No men, fellow citizens, ever served their country with more entire exemption from every imputation of selfish and mercenary motives than those to whose memory we are paying these proofs of respect. A suspicion of any disposition to enrich themselves, or to profit by their public employments, never rested on either. No sordid motive approached them. The inheritance which they have left to their children, is of their character and their fame.
Fellow-citizens, I will detain you no longer by this faint and feeble tribute to the memory of the illustrious dead. Even in other hands, adequate justice could not be performed, within the limits of this occasion. Their highest, their best praise, is your deep conviction of their merits, your affectionate gratitude for their labors and services. It is not my voice, it is this cessation of ordinary pursuits, this arresting of all attention, these solemn ceremonies, and this crowded house, which speak their eulogy. Their fame, indeed, is safe. That is now treasured up, beyond the reach of accident. Although no sculptured marble should rise to their memory, nor engraved stone bear record of their deeds, yet will their remembrance be as lasting as the land they honored. Marble columns may, indeed, moulder into dust, time may erase all impress from the crumbling stone, but their fame remains; for with AMERICAN LIBERTY it rose, and with AMERICAN LIBERTY ONLY can it perish. It was the last swelling peal of yonder choir, "THEIR BODIES ARE BURIED IN PEACE, BUT THEIR NAME LIVETH EVERMORE." I catch that solemn song, I echo that lofty strain of funeral triumph, "THEIR NAME LIVETH EVERMORE."

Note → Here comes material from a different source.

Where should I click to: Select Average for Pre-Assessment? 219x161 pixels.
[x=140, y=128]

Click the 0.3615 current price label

Of the illustrious signers of the Declaration of Independence there now remains only CHARLES CARROLL. He seems an aged oak, standing alone on the plain, which time has spared a little longer, after all its contemporaries have been levelled with the dust. Venerable object! we delight to gather round its trunk, while yet it stands, and to dwell beneath its shadow. Sole survivor of an assembly of as great men as the world has witnessed, in a transaction, one of the most important that history records, what thoughts, what interesting reflections must fill his elevated and devout soul! If he dwell on the past, how touching its recollections; if he survey the present, how happy, how joyous, how full of the fruition of that hope, which his ardent patriotism indulged; if he glance at the fu
ture, how does the prospect of his country's advancement almost bewilder his weakened conception! Fortunate, distinguished patriot! Interesting relic of the past! Let him know that while we honor the dead, we do not forget the living; and that there is not a heart here which does not fervently pray, that Heaven may keep him yet back from the society of his companions.

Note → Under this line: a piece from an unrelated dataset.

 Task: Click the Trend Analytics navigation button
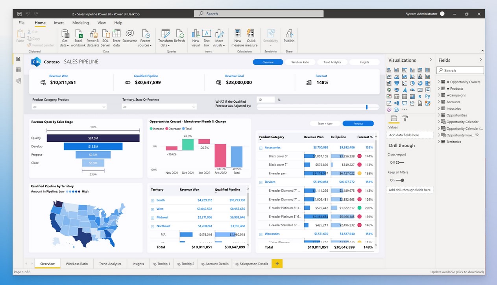point(332,62)
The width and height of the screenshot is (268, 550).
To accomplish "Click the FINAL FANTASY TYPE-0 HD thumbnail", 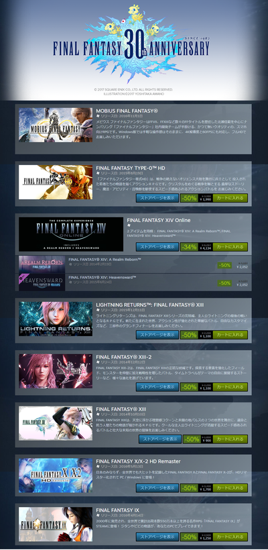I will pos(56,182).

And now, fellow citizens, let us not retire from this occasion, without a deep and solemn conviction of the duties which have devolved upon us. This lovely land, this glorious liberty, these benign institutions, the dear purchase of our fathers, are ours; ours to enjoy, ours to preserve, ours to transmit. Generations past, and generations to come, hold us responsible for this sacred trust. Our fathers, from behind, admonish us, with their anxious paternal voices, posterity calls out to us, from the bosom of the future, the world turns hither its solicitous eyes-all, all conjure us to act wisely, and faithfully, in the relation which we sustain. We can never, indeed, pay the debt which is upon us; but by virtue, by morality, by religion, by the cultivation of every good principle and every good habit, we may hope to enjoy the blessing, through our day, and to leave it unimpaired to our children. Let us feel deeply how much, of what we are and of what we possess, we owe to this liberty, and these institutions of government. Nature has, indeed, given us a soil, which yields bounteously to the hands of industry, the mighty and fruitful ocean is before us, and the skies over our heads shed health and vigor. But what are lands, and seas, and skies, to civilized man, without society, without knowledge, without morals, without religious culture; and how can these be enjoyed, in all their extent, and all their excellence, but under the protection of wise institutions and a free government? Fellow citizens, there is not one of us, there is not one of us here present, who does not, at this moment, and at every moment, experience, in his own condition, and in the condition of those most near and dear to him, the influence and the benefits of this liberty, and these institutions. Let us then acknowledge the blessing, let us feel it deeply and powerfully, let us cherish a strong affection for it, and resolve to maintain and perpetuate it. The blood of our fathers, let it not have been shed in vain; the great hope of posterity, let it not be blasted.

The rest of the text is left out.